Please convert the listing below into a Markdown table with the columns Row and Line, numbering each line and leaving out blank lines.
══ DATA IN THIS EXERCISE
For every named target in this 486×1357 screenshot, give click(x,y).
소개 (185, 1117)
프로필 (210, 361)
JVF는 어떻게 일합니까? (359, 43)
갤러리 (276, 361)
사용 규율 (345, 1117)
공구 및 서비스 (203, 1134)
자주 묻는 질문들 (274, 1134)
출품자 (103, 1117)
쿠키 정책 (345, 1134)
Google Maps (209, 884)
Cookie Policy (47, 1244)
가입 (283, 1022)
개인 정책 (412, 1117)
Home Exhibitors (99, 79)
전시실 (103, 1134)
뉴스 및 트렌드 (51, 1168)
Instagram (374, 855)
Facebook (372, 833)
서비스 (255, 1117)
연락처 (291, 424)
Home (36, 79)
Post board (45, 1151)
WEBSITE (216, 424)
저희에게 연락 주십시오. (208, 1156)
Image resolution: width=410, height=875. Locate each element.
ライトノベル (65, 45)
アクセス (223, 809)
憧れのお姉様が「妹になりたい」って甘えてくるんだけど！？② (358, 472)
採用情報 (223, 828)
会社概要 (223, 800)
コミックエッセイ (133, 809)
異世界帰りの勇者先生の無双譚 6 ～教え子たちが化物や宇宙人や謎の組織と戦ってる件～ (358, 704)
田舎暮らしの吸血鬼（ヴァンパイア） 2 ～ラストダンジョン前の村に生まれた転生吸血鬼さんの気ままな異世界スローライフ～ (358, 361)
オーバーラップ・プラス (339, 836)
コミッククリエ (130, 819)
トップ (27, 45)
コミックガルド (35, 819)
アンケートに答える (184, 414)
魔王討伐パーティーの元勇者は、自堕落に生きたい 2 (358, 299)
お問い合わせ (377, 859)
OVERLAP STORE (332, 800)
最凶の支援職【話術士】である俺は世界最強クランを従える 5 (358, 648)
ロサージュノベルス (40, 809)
════
● EXERCISE RESPONSE
| Row | Line |
|---|---|
| 1 | For every named target in this 486×1357 screenshot, give click(x,y). |
| 2 | 소개 (185, 1117) |
| 3 | 프로필 (210, 361) |
| 4 | JVF는 어떻게 일합니까? (359, 43) |
| 5 | 갤러리 (276, 361) |
| 6 | 사용 규율 (345, 1117) |
| 7 | 공구 및 서비스 (203, 1134) |
| 8 | 자주 묻는 질문들 (274, 1134) |
| 9 | 출품자 (103, 1117) |
| 10 | 쿠키 정책 (345, 1134) |
| 11 | Google Maps (209, 884) |
| 12 | Cookie Policy (47, 1244) |
| 13 | 가입 (283, 1022) |
| 14 | 개인 정책 (412, 1117) |
| 15 | Home Exhibitors (99, 79) |
| 16 | 전시실 (103, 1134) |
| 17 | 뉴스 및 트렌드 (51, 1168) |
| 18 | Instagram (374, 855) |
| 19 | Facebook (372, 833) |
| 20 | 서비스 (255, 1117) |
| 21 | 연락처 (291, 424) |
| 22 | Home (36, 79) |
| 23 | Post board (45, 1151) |
| 24 | WEBSITE (216, 424) |
| 25 | 저희에게 연락 주십시오. (208, 1156) |
| 26 | Image resolution: width=410, height=875. Locate each element. |
| 27 | ライトノベル (65, 45) |
| 28 | アクセス (223, 809) |
| 29 | 憧れのお姉様が「妹になりたい」って甘えてくるんだけど！？② (358, 472) |
| 30 | 採用情報 (223, 828) |
| 31 | 会社概要 (223, 800) |
| 32 | コミックエッセイ (133, 809) |
| 33 | 異世界帰りの勇者先生の無双譚 6 ～教え子たちが化物や宇宙人や謎の組織と戦ってる件～ (358, 704) |
| 34 | 田舎暮らしの吸血鬼（ヴァンパイア） 2 ～ラストダンジョン前の村に生まれた転生吸血鬼さんの気ままな異世界スローライフ～ (358, 361) |
| 35 | オーバーラップ・プラス (339, 836) |
| 36 | コミッククリエ (130, 819) |
| 37 | トップ (27, 45) |
| 38 | コミックガルド (35, 819) |
| 39 | アンケートに答える (184, 414) |
| 40 | 魔王討伐パーティーの元勇者は、自堕落に生きたい 2 (358, 299) |
| 41 | お問い合わせ (377, 859) |
| 42 | OVERLAP STORE (332, 800) |
| 43 | 最凶の支援職【話術士】である俺は世界最強クランを従える 5 (358, 648) |
| 44 | ロサージュノベルス (40, 809) |